# He's starting to get it.



## texasred (Jan 29, 2012)

His retrieve is coming along.


----------



## hotmischief (Mar 11, 2012)

Great job TexasRed. I can appreciate how great that is as I am teaching Boris retrieve at the moment and it isn't so easy ???

Maybe you can give me a few tips. I followed Ken's retrieve video. I started the retrieve inside in my hall. I hold his collar and throw a duck, he fetches it and when he gives it to me - in my hand he gets a treat. Now the problem is when you do it outside he goes and gets it and then when he gets close to me he wants me to chase him and runs a little a way and is also naughty if you recall him in. A straight recall is really good. He is only 7 months but I don;t think he should turn the retrieve into a come play with me game  

Should I attach a line to him to and bring him in??


----------



## datacan (May 15, 2011)

Many thanks for sharing, 

BUMP


----------



## texasred (Jan 29, 2012)

hotmischief
I can't take credit for how well he is doing now.
That's a trainer working with him. I'm the distraction for Cash with the camera that day. He will be there the rest of this month and maybe part of next month too.
The good part for me is I get to work him under the trainers watchful eye at least once a week so he can fix my mistakes too.
Boris is to young to go through the pressure that Cash has to get this retrieve. Keep it fun for him without the chasing him down game. I act like I don't know that game. Ive walked away and ignored the dog. Had them chase me down. Always praise him before you remove his prize. I do use a check cord on young ones and will only do two or three retrieves and the put the bird/duck up. My June love to retrieve but Cash wanted to retrieve on his terms. I tried many things before going to force fetch.


----------



## texasred (Jan 29, 2012)

Maybe you could video you and Boris working on retrieves.
We do small things that we don't even realise were doing, and they make a big difference. Watching our own moves and body language will be a big help. Maybe Ken will give you some pointers. I'm no pro. I only got one of my two dogs to retrieve to hand with out a trainer.
The one thing I see people do wrong is coming over the dogs head and snatching the bird from them. The dog starts to anticipate this happening and drops the prize before it gets to them.


----------



## WillowyndRanch (Apr 3, 2012)

hotmischief said:


> Should I attach a line to him to and bring him in??


Yes. 
Shorten your retrieves to less than the length of an easily manageable line - 10 feet or less. 
This is important - walk out and PLACE the object with him on a stay, return and then send him. 
Tossing is more advanced and encourages a play behavior - this helps keep it clear to him.

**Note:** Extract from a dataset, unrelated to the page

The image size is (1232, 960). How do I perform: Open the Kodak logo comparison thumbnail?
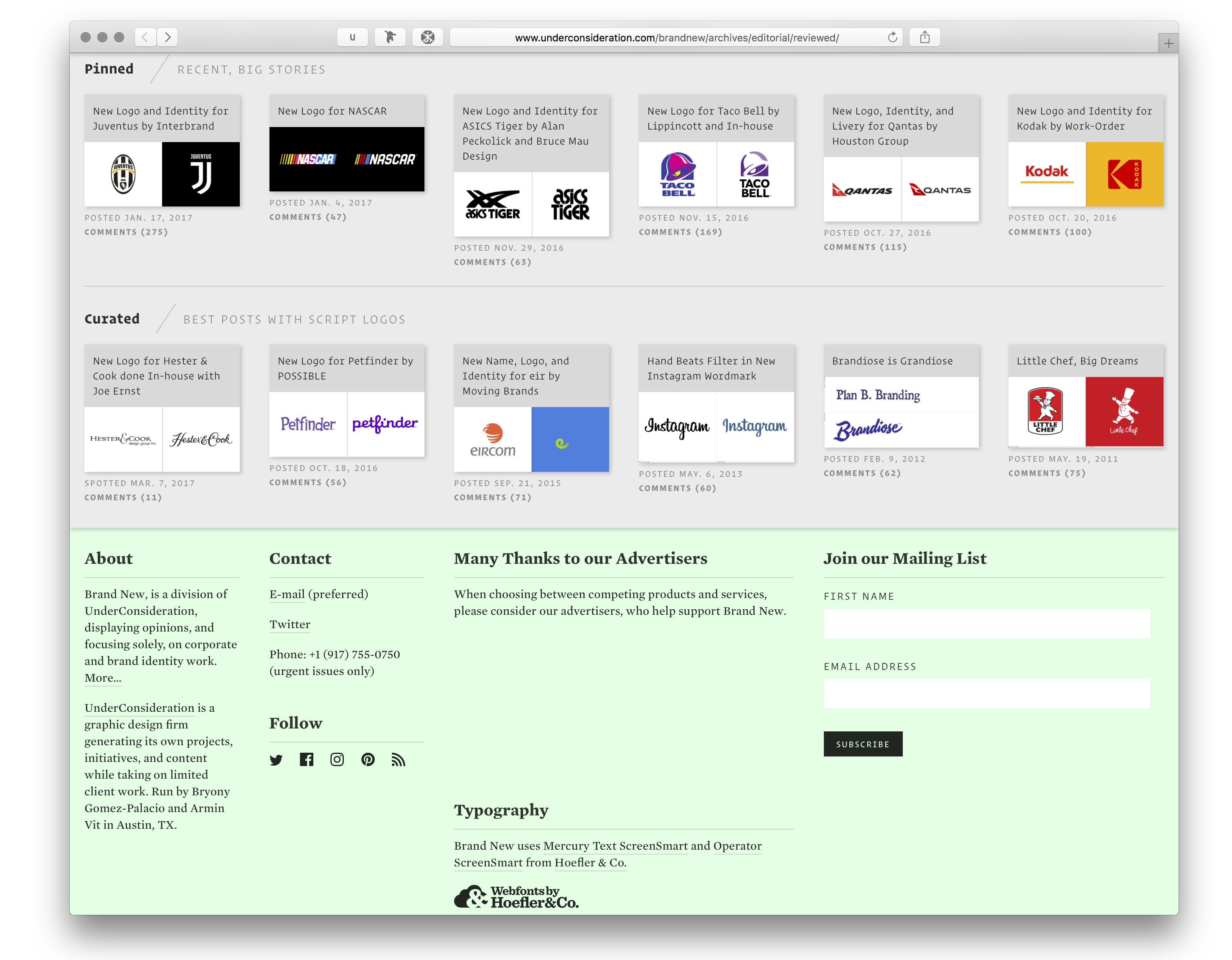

Send him, feeding line so you have loose contact and can bring him in if he wavers course on the return.
Remember to break it down to as many steps as necessary and reward step behaviors.

Good luck!
Ken


----------



## hotmischief (Mar 11, 2012)

TexasRed and Ken,

Many thank for the tips you have both given me.

Texasred - when you say " coming over the dogs head" do you mean bending down to take the duck quickly before he drops it. Yes I've done that and then he started to anticpate the treat as he got a few feet from me and dropped the duck. So I re watched Ken's video and released that he doesn't give the treat until he has got the toy. (sorry Ken but I am not co-ordinated or quick enough to use a clicker :-[) So now he has to bring it in close to me for me to take it and give him praise and a treat, but I don't make him sit as I need to keep this fun - just as you said TR.

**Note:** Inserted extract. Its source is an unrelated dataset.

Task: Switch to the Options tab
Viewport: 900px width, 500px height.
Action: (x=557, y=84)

Ken thanks for the advise re sending him away to retrieve the object on a line, having placed the object. I see what you mean about tossing it encouraging play behaviour. It is so logically when pointed out. Will give this ago in the yard tomorrow.

Thank you both for the advise.


----------



## texasred (Jan 29, 2012)

We all have to bend down. Sometimes it even when you bend down. When mine are little I sit in the hallway. Placing a hand under his chin is fine to stop the drop to the floor ( the pros make it look easy) but don't grab the prize from him first. Your praising him not his prize. I always let mine know I'm removing it before I do.
With mine it has always been Fetch, Here or Heel as soon as their mouth touches the object. Praise , Good boy Here till they are to me. If they keep it in their mouth I praise them and a rub before I command Give. Always sliding my hand under the chin, not over the head and remove the bird.
I have never clicker trained the retrive but have been thinking about giving it a shot. 
Listen to Kens comments before mine, he is light years ahead of me on training dogs.


----------